Computer vision and AI powered solutions can guide customers to self-correct, reducing unnecessary interventions. Similarly, weigh scale discrepancies often result in attendants clearing them without proper investigation due to workload pressures. AI self-checkout solutions can streamline this process, providing important context, highlighting issues and empowering employees to make informed decisions.
The result? Fewer interruptions, less stress, and better on-the-job decision-making for employees. By alleviating burdens and providing context, ai-self-checkouts become a valued partner, not a threat.
Operationalizing computer vision and AI
The image above outlines the key stages of operationalizing computer vision and AI deployments, each crucial for success. Throughout the process, collaboration is key. This is as much an internal business process as a collaboration with the solution provider.
Case Study: AI-powered fresh produce recognition
Imagine a retail operations team wants to use an AI fresh produce recognition solution at self-checkouts, while another team plans a separate solution for the aisles. Disconnected efforts like this create a fragmented system with isolated model learning and solutions that address a single issue without broader benefit.
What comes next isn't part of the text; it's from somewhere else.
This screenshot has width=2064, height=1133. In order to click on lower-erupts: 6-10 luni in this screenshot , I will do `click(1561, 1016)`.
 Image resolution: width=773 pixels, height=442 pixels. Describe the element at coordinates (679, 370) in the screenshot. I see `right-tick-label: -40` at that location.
As isolated deployments grow, they demand more processing power and bandwidth, and add unnecessary hardware and maintenance burden on the retailer.
The future of computer vision in retail and beyond
The potential of computer vision is easy to extrapolate. Imagine a spill in a supermarket aisle is detected prompting an automated clean-up by a robot. This not only addresses the issue smoothly and efficiently but also frees up employees to focus on more complex tasks.
The key to unlocking this future lies in a thoughtful and strategic approach. By following the learning from our experience, retailers are quickly grabbing the value from computer vision to drive efficiency, improve customer experiences, and empower their workforce.